Senator for New Brunswick
- In office January 30, 2020 – July 15, 2021
- Nominated by: Justin Trudeau
- Appointed by: Julie Payette
- Preceded by: Paul McIntyre

Personal details
- Born: Marie Georgine Judith Vallee May 19, 1957 Montreal, Quebec, Canada
- Died: July 15, 2021 (aged 64) Fredericton, New Brunswick, Canada
- Party: Independent
- Children: 2
- Alma mater: University of Ottawa (BA); Université de Moncton (LLB);
- Occupation: Lawyer; public servant;

= Judith Keating =

Canadian senator (1957–2021)

Marie Georgine Judith Keating ( Vallee; May 19, 1957 – July 15, 2021) was a Canadian senator, provincial civil servant, and lawyer from the province of New Brunswick, who also had a career in the public service.
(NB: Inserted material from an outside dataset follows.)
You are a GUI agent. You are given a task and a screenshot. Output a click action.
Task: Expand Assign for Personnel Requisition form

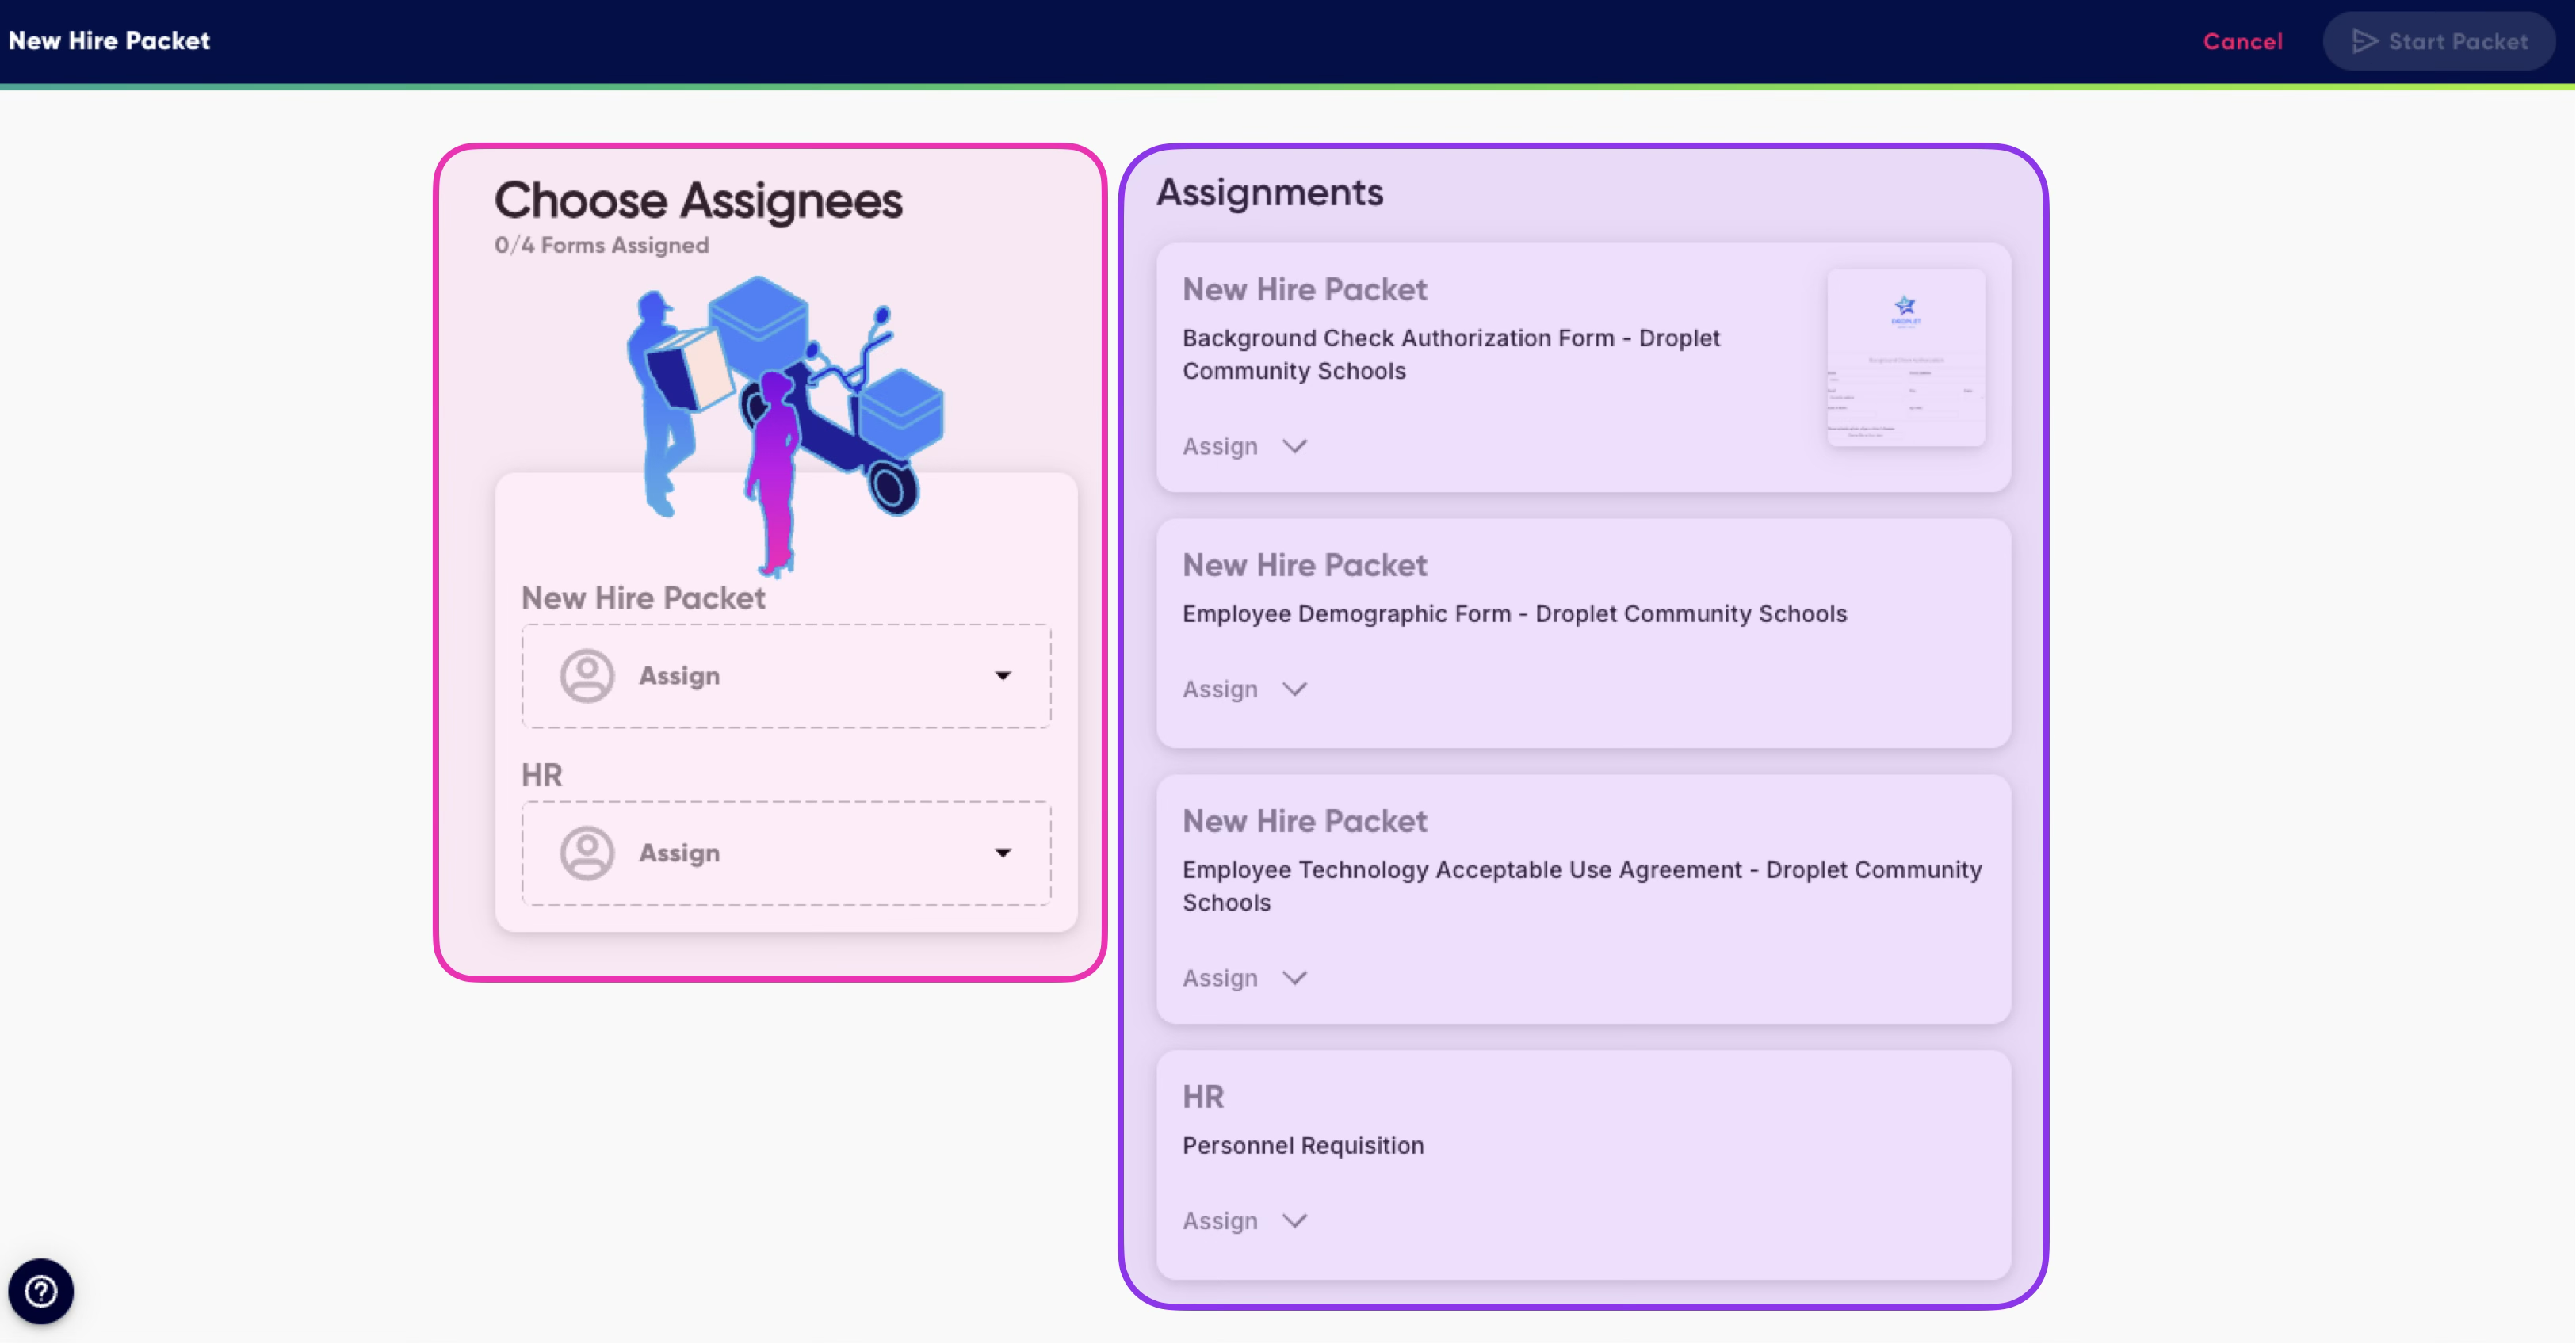pyautogui.click(x=1220, y=1221)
On January 30, 2020, Keating was nominated by Prime Minister Justin Trudeau to fill the vacant Senate seat in New Brunswick, which had become vacant earlier in the month following the mandatory retirement of former Senator Paul McIntyre.

== Career ==
Prior to being appointed to the Senate, Keating had served in various capacities with the government of New Brunswick, including as Chief Legislative Counsel, Chief Legal Advisor to the Premier of New Brunswick, the province's First Nations Representative, and a provincial chair of the working group on Truth and Reconciliation. She was the first woman to serve as Deputy Minister of Justice and Deputy Attorney General of New Brunswick. She was also, at the time of her appointment to the Senate, editor-in-chief of the Canadian Bar Association’s Solicitor’s Journal.

Keating died on July 15, 2021, at the age of 64 after a period of declining health.